== About this exercise ==
Scan the records below. Report the number of lines containing the word "همسر", and nothing more.

(Beginning of Data listing)

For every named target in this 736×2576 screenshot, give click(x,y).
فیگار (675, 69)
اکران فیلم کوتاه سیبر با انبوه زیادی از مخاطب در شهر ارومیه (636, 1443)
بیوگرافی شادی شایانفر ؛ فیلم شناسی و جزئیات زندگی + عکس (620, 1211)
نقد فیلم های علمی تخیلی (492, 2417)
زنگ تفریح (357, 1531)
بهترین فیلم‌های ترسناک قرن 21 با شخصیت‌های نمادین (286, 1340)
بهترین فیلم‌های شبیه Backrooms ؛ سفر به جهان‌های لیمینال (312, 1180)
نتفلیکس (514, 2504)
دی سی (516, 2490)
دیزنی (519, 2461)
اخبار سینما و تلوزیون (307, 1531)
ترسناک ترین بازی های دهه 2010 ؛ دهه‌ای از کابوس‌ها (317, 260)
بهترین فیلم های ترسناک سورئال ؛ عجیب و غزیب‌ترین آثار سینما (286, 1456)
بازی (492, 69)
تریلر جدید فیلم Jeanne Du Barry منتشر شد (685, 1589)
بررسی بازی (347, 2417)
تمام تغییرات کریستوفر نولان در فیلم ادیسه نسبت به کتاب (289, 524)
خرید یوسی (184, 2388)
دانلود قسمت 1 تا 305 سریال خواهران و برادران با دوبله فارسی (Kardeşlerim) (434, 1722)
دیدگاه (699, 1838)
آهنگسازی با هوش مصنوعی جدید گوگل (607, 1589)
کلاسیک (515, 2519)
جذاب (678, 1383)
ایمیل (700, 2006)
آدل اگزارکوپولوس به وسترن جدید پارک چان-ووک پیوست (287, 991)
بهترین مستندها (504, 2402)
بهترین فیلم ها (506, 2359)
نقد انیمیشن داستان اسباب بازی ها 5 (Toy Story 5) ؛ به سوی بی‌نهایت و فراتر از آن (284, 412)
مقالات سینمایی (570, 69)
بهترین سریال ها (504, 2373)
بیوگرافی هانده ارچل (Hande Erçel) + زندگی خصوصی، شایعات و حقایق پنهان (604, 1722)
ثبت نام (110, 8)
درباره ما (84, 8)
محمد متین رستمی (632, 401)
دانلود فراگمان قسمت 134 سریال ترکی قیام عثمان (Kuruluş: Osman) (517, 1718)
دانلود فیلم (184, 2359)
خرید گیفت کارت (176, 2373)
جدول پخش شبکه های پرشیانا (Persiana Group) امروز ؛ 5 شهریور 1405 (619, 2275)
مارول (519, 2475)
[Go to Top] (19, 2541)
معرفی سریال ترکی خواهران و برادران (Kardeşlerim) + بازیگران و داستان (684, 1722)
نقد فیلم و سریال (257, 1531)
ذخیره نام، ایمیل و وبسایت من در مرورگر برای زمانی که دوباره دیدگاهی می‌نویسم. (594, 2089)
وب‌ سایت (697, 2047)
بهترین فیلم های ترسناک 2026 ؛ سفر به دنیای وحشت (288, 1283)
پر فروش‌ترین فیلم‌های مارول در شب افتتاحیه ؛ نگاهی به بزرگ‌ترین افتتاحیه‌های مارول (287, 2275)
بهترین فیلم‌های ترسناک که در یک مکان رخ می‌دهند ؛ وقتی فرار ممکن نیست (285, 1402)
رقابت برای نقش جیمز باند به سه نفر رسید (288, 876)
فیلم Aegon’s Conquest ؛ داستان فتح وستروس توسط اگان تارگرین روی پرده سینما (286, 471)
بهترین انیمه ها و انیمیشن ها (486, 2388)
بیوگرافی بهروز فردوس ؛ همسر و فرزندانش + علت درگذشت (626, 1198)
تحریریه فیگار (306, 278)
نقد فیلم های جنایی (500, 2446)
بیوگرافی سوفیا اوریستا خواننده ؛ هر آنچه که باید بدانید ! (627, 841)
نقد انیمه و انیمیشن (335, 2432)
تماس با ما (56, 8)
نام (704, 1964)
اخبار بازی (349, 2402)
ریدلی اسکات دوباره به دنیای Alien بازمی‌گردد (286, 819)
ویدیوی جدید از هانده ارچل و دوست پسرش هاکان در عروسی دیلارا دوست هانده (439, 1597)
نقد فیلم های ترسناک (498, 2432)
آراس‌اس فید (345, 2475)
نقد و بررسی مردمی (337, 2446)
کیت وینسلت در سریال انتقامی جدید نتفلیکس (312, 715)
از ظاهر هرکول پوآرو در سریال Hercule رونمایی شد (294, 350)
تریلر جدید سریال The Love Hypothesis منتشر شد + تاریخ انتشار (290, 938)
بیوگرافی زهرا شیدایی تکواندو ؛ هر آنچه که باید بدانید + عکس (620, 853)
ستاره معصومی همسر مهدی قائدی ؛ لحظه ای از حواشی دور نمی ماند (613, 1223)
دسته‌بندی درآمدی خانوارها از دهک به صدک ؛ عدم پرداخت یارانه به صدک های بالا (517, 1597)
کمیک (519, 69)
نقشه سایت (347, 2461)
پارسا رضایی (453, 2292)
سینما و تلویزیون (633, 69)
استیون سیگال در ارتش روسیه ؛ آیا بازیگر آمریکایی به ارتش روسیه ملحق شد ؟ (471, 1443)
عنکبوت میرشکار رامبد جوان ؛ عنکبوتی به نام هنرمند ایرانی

(End of Data listing)

== Answer box ==
2